Published July 10th, 2014 - 08:13 GMT
Al Bawaba
Al Bawaba

A new report shows the Pentagon is considering the circumstances under which it would recommend U.S. President Barack Obama authorize drone attacks against the leader of the Islamic State of Iraq and the Levant.

According to several Pentagon officials, who spoke to CNN on condition of anonymity due to the sensitivity of the information, any such mission to kill Abu Bakr al-Baghdadi should be approved by the US president.

“He is a person of great interest to us,” CNN quoted one of the officials as saying.

The U.S. government has already placed a $10 million bounty on Baghdadi's head.

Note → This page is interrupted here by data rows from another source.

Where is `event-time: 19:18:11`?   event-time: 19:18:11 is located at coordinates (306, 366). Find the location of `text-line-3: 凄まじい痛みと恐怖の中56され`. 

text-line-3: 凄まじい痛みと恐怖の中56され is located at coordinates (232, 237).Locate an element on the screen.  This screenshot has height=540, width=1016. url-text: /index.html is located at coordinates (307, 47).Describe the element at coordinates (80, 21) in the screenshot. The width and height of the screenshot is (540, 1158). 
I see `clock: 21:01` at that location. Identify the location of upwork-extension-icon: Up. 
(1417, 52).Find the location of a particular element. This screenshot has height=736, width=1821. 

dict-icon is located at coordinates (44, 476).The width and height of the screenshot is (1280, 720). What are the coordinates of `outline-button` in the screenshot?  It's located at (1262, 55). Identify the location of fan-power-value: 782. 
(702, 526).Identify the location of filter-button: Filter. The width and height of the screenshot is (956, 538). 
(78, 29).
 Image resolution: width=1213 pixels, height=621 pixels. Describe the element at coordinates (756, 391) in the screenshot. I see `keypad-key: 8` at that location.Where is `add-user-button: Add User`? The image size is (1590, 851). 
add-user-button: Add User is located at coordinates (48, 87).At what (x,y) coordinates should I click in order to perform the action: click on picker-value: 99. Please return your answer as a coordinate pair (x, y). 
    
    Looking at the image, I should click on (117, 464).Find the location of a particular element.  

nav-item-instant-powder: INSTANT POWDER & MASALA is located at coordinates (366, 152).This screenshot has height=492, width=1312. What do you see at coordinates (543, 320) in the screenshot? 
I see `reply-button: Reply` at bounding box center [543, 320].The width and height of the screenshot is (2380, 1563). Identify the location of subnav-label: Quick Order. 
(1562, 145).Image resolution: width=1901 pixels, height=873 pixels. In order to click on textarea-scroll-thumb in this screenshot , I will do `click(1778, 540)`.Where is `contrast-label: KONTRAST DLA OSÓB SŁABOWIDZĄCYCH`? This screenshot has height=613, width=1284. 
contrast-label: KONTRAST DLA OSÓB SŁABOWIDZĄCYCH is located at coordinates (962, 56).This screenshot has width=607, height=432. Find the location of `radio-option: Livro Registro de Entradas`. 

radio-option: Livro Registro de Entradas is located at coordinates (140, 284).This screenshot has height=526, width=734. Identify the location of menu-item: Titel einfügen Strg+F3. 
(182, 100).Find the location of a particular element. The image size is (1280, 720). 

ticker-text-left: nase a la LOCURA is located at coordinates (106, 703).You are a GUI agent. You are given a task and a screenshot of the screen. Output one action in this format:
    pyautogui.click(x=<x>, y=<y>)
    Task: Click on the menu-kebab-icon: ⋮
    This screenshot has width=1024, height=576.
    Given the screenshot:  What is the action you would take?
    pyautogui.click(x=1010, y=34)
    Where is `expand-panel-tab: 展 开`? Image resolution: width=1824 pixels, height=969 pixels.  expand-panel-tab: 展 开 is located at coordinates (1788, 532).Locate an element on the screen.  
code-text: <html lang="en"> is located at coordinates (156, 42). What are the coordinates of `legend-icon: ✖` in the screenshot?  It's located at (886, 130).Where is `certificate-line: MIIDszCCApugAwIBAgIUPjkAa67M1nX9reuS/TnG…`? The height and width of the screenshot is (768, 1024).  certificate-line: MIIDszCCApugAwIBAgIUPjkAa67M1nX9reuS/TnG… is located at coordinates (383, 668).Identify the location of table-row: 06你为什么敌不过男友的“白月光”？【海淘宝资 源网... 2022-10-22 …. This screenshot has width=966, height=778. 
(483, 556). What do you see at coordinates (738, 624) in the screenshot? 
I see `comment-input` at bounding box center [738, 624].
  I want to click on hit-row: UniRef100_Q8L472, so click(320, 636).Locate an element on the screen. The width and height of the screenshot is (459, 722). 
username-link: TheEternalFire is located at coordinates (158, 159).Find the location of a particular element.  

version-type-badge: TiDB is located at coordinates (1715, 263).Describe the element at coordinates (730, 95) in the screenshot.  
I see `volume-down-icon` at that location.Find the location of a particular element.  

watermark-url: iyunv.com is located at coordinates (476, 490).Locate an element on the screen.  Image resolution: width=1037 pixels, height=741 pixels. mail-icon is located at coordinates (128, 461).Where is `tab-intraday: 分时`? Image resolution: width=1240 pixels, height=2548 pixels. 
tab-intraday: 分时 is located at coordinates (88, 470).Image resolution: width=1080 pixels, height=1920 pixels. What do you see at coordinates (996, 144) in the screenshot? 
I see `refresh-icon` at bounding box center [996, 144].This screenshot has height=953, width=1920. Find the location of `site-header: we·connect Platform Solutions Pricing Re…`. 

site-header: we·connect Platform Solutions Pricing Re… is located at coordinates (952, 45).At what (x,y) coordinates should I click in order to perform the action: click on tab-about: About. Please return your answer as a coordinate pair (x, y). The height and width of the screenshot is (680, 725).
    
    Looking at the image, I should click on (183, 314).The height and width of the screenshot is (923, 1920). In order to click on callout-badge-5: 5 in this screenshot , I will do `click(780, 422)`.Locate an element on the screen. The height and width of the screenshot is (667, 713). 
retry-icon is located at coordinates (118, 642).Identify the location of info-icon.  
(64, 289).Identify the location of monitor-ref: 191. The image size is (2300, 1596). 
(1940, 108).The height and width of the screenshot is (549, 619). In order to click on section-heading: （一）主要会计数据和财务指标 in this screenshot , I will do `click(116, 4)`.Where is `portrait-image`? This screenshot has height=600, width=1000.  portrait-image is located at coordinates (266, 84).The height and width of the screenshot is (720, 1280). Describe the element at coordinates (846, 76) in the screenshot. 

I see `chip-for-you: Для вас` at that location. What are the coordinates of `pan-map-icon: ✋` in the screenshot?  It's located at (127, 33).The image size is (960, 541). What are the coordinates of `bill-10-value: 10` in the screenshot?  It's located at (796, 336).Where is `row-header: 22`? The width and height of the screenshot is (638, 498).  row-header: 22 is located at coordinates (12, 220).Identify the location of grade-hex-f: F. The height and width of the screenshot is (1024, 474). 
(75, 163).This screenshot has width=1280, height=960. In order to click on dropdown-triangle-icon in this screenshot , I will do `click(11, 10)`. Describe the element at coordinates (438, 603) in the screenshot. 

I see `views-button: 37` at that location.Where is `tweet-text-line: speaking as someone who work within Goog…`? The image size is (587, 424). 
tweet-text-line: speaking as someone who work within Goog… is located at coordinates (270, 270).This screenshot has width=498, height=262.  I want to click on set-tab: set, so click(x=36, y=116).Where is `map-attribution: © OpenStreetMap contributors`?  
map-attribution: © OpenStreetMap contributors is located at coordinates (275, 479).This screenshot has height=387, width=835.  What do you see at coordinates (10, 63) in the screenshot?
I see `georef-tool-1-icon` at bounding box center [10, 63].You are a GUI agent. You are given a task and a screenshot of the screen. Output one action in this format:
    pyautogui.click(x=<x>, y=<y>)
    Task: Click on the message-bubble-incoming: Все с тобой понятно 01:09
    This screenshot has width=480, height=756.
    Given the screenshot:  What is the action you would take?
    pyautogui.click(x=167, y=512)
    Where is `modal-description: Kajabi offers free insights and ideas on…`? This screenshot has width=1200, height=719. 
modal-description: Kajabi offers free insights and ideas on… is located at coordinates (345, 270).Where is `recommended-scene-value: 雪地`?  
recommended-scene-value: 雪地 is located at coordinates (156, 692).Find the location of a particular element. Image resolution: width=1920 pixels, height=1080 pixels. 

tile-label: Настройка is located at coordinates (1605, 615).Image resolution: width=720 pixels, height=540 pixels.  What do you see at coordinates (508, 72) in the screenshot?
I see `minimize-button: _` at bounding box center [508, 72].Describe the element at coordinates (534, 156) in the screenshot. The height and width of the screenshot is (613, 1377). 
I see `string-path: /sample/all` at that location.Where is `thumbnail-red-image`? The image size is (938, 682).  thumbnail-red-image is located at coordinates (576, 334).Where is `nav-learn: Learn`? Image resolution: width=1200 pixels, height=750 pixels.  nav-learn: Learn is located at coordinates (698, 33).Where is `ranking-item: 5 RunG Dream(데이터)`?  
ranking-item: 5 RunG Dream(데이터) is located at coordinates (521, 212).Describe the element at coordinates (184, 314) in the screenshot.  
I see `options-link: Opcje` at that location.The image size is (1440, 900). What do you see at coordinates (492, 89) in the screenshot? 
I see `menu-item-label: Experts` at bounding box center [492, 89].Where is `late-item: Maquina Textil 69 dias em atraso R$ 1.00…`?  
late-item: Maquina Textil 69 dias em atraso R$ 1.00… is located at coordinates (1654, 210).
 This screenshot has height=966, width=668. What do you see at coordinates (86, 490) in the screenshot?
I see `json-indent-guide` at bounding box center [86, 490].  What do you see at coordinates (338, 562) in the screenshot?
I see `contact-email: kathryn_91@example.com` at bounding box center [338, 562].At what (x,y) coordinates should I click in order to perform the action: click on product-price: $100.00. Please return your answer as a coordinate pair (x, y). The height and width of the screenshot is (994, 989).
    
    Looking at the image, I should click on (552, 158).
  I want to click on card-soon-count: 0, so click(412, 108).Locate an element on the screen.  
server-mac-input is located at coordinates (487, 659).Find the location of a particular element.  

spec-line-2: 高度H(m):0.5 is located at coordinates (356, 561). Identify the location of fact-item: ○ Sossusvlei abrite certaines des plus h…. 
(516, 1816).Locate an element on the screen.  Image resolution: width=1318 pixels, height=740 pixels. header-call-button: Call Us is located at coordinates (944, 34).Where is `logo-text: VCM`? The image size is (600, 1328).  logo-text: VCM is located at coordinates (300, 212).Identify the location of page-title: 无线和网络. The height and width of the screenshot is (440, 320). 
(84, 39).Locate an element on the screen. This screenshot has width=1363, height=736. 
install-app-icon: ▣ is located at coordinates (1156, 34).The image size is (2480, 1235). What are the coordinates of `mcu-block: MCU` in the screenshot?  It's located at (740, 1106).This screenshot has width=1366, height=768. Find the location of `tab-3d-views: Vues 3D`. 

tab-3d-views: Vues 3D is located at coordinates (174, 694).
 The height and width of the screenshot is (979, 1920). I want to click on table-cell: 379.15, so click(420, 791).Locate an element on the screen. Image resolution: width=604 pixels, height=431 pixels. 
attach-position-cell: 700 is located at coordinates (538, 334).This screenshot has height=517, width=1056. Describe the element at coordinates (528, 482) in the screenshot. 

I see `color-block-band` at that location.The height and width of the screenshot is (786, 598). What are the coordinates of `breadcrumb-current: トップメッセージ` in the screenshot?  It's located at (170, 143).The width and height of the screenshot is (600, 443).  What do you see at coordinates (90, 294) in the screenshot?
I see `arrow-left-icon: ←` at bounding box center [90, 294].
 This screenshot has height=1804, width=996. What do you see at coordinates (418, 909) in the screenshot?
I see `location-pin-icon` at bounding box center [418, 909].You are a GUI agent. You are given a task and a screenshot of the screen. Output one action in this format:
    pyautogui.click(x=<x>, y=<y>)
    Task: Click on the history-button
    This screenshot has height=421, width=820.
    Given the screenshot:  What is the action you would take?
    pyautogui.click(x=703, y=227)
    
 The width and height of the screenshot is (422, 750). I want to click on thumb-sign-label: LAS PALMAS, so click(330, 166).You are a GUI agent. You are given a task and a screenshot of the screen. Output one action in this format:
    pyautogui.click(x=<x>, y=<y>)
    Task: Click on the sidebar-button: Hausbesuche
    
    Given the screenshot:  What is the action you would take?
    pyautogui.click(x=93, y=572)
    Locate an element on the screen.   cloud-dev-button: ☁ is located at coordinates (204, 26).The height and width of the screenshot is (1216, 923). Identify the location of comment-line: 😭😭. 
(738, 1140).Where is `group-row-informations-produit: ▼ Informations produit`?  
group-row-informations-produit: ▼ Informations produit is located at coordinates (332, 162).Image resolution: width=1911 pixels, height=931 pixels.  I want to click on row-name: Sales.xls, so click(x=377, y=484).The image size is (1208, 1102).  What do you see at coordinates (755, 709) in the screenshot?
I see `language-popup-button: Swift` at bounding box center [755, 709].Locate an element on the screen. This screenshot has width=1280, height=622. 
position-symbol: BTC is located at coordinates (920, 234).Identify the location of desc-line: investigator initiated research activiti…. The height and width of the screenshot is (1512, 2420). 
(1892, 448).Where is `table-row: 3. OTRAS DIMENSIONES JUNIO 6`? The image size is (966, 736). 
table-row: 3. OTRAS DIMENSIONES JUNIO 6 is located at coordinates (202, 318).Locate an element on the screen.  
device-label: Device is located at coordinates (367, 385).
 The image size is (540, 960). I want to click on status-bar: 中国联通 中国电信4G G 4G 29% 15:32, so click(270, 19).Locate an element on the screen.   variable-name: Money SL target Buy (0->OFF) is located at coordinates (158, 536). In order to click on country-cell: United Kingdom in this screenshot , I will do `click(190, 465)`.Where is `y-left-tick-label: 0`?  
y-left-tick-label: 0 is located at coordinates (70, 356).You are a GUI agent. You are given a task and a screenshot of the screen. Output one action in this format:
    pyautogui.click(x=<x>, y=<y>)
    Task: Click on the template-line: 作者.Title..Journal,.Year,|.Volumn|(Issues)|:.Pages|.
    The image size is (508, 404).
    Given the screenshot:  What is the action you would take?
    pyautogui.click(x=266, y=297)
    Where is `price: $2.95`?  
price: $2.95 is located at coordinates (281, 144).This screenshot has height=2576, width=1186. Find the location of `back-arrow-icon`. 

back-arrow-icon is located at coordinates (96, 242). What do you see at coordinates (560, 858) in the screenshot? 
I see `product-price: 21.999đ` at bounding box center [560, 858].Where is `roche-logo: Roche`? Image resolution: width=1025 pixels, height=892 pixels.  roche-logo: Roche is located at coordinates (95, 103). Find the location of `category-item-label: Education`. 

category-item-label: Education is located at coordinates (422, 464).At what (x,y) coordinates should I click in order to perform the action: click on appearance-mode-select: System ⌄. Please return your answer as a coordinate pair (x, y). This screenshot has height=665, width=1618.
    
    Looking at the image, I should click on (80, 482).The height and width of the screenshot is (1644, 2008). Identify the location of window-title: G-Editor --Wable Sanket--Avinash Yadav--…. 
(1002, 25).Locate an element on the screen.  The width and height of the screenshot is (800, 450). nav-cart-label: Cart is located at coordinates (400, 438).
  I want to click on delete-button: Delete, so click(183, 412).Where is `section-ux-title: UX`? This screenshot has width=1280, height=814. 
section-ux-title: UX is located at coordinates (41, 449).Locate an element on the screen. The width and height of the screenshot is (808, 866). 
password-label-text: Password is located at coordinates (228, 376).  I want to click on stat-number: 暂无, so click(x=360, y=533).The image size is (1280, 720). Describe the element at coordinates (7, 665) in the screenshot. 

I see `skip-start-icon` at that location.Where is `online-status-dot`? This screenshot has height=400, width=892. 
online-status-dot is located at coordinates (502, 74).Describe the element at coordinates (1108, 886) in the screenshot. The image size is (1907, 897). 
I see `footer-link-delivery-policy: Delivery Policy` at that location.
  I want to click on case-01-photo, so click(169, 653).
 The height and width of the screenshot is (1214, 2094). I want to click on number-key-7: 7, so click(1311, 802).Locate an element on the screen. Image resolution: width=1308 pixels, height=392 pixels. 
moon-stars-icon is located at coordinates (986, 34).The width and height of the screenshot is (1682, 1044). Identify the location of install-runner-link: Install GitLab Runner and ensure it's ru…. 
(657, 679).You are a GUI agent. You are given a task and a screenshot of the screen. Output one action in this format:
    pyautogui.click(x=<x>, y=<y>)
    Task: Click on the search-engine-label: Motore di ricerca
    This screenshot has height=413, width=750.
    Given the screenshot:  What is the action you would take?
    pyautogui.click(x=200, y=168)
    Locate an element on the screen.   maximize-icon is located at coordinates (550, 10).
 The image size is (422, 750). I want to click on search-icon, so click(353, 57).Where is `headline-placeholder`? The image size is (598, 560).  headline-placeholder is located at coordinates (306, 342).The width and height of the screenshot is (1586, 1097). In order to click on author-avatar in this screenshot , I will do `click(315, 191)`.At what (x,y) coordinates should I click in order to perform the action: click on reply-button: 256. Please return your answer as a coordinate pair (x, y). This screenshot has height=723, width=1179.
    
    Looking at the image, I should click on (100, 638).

According to CNN, Baghdadi is essentially on a U.S. “kill list” and is one of Washington’s “high value targets” on whom U.S. forces are collecting intelligence.

However, for the U.S. to launch a kill mission against any “high value target,” it has to prove that the target poses a threat to the U.S.

The U.S. officials who talked to CNN have said that Baghdadi’s ISIL militants do threaten the U.S. embassy in Baghdad and U.S. citizens in Iraq.

Meanwhile, some U.S. officials – including Obama’s former ambassador to Iraq, Ryan Crocker, and Republican Sen. John McCain – have repeatedly raised concerns about the threat posed by ISIL militants to America.

Following a Senate Armed Services Committee’s closed-door meeting with U.S. Secretary of Defense Chuck Hagel and Joint Chiefs of Staff Chairman Gen. Martin Dempsey on Tuesday, McCain criticized the Obama administration for having “no strategy” to counter the threat posed to the U.S. by ISIL.

“They have no strategy, nor could they articulate a strategy to counter what our intelligence estimates say will be a direct threat to the United States,” he told reporters.

Republican Senator Lindsey Graham, who also emerged dissatisfied from the closed-door briefing, said only “American airpower” can “dislodge” ISIL terrorists in Iraq.

“Name a force that could dislodge these people and deny them their safe haven in the region that doesn’t include American airpower,” he said.

Washington’s concerns over the ISIL threat to the U.S. and the Pentagon’s consideration over drone strikes against Baghdadi come as several reports, observers, and even some U.S. officials including Sen. Rand Paul (R-Kentucky) have said the terrorist militants in Iraq and Syria have been funded, trained, and armed by the U.S.

In a phone interview with Press TV on Wednesday, Rodney Martin, a former U.S. congressional staffer, said it is quite possible that the US made a deal with Baghdadi.

“The United Sates had al-Baghdadi. They had him, and then released him,” Martin said. “And it’s not unreasonable to assume that the CIA interviewed him and then made a deal with him, and then released him.”

Baghdadi was captured by U.S. troops in 2005 and held at the US-operated Camp Bucca detention center in Umm Qasr, a port city in southern Iraq.

However, he was released in 2010 from prison after Washington turned over all detainees to Iraqi authorities under a troop drawdown agreement that the US government signed with the Iraqi government in 2008.